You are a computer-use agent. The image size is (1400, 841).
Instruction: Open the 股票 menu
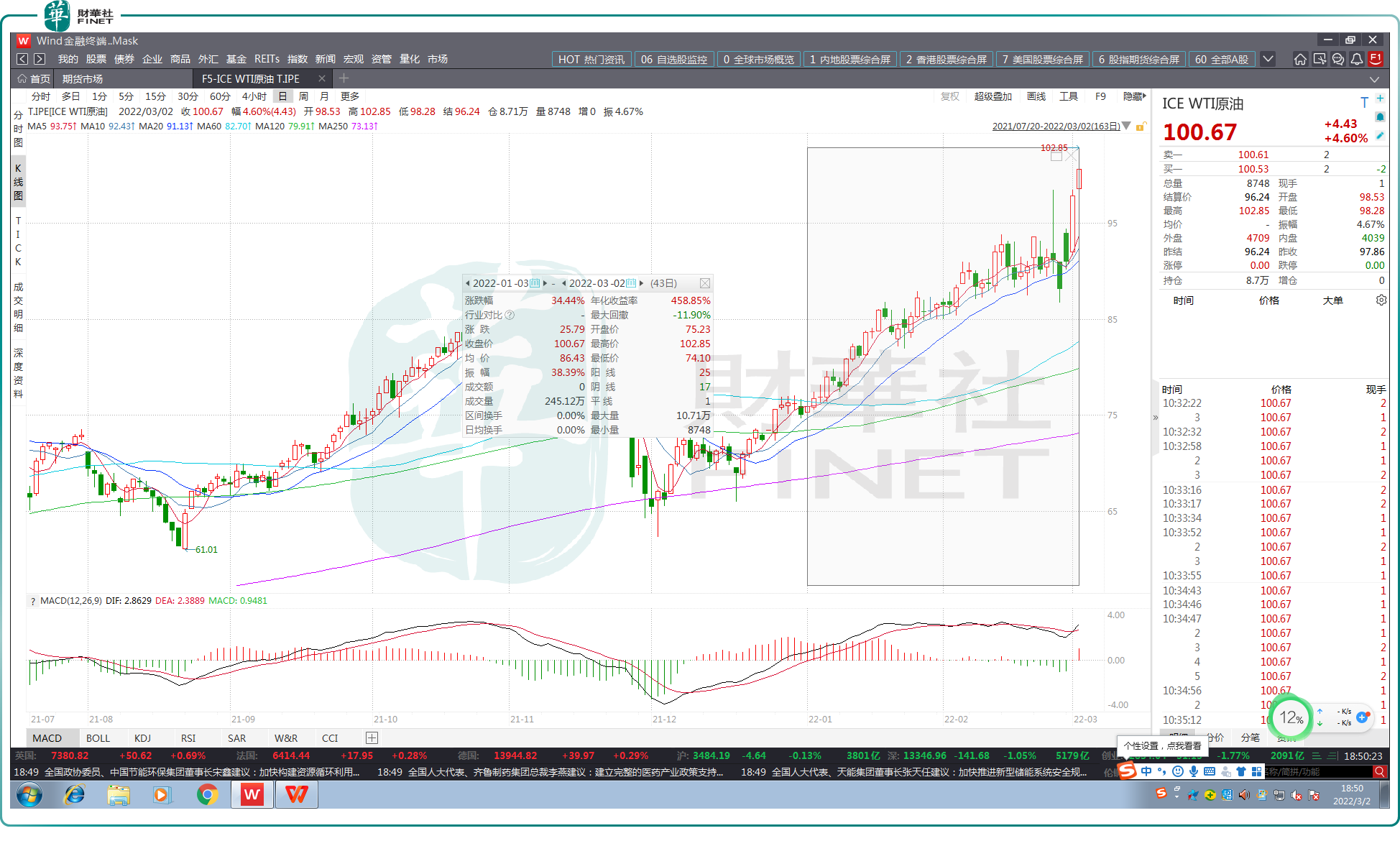pos(96,59)
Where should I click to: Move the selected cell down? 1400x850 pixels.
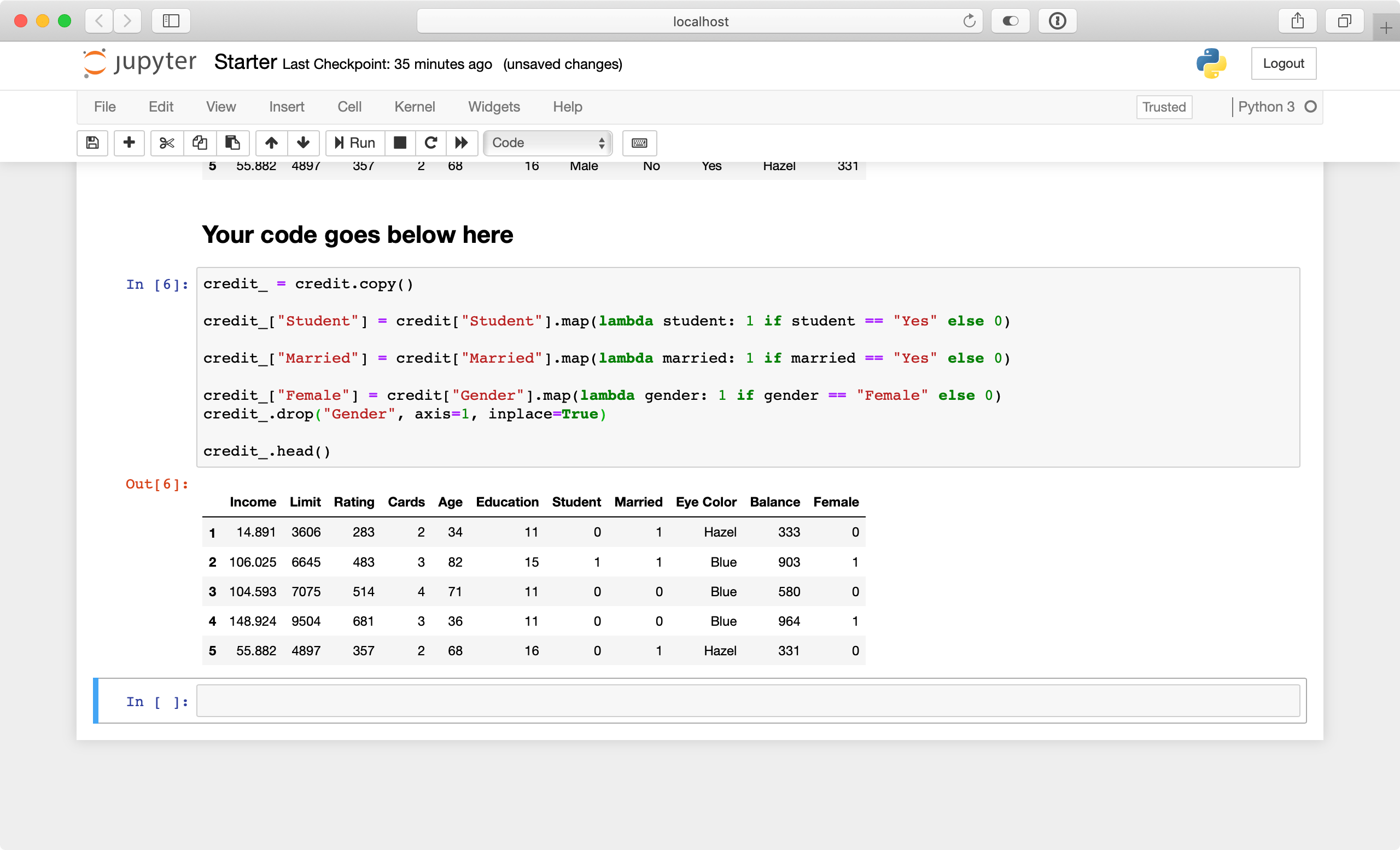(304, 143)
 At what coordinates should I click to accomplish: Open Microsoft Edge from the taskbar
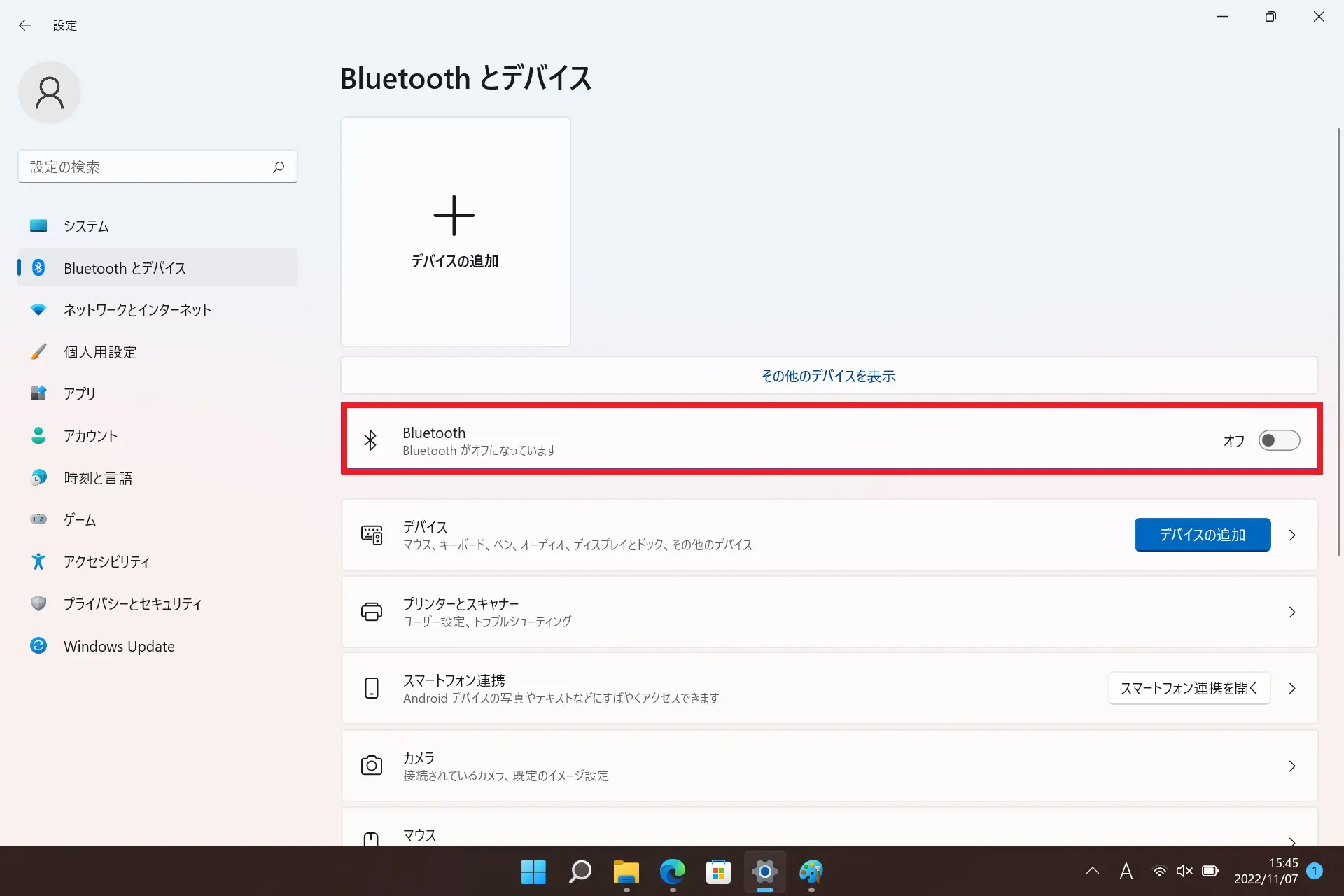[x=672, y=872]
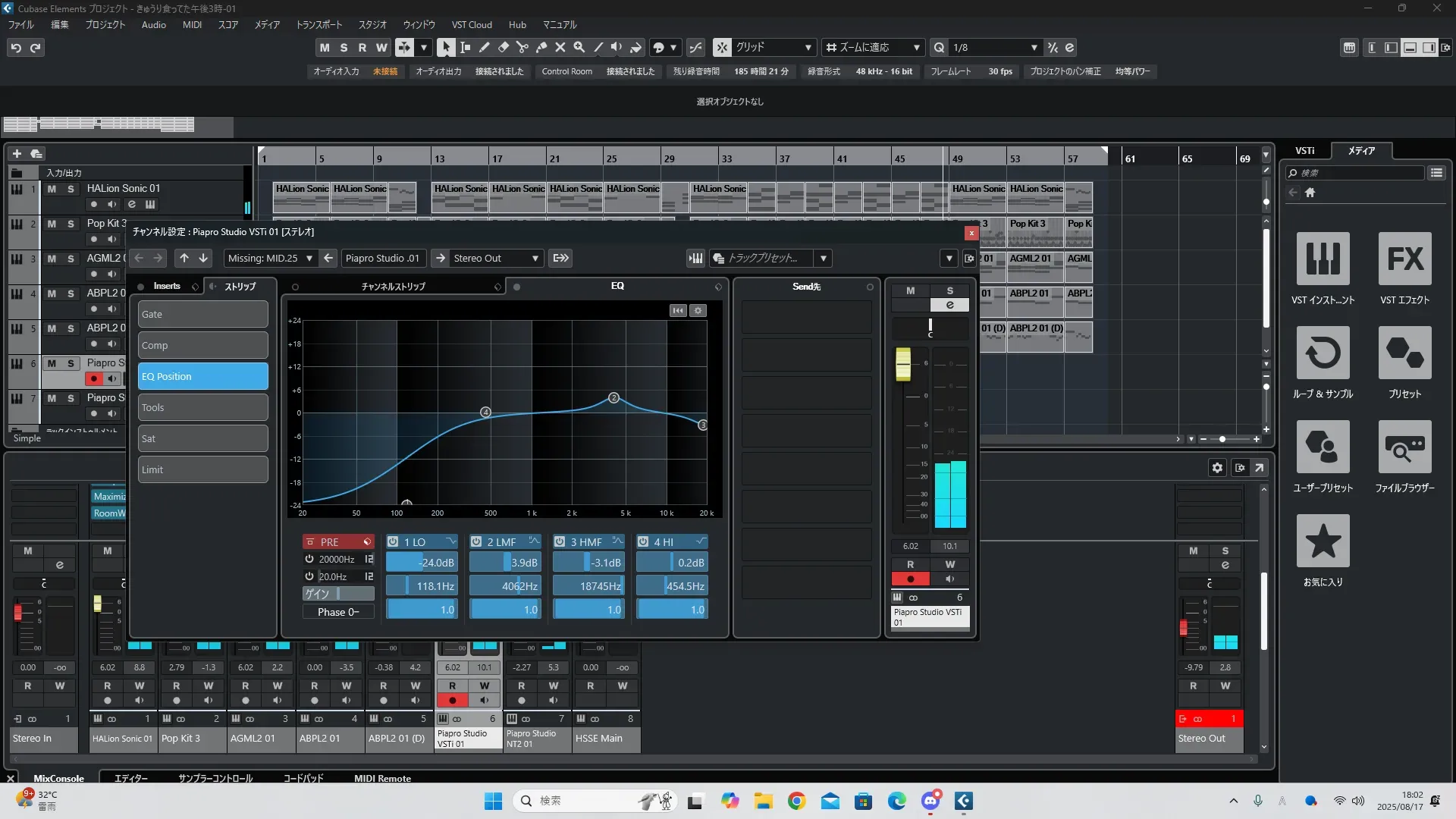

══════

■ **Task to complete**
Once the line containing "Where should I" is found, write out exactly that line and each line after it through the end of the entries, omitting pictures.

■ **Answer to this exercise**
Where should I click to: Move the selected cell down? 1400x850 pixels.
(304, 143)
 At what coordinates should I click to accomplish: Open Microsoft Edge from the taskbar
[x=672, y=872]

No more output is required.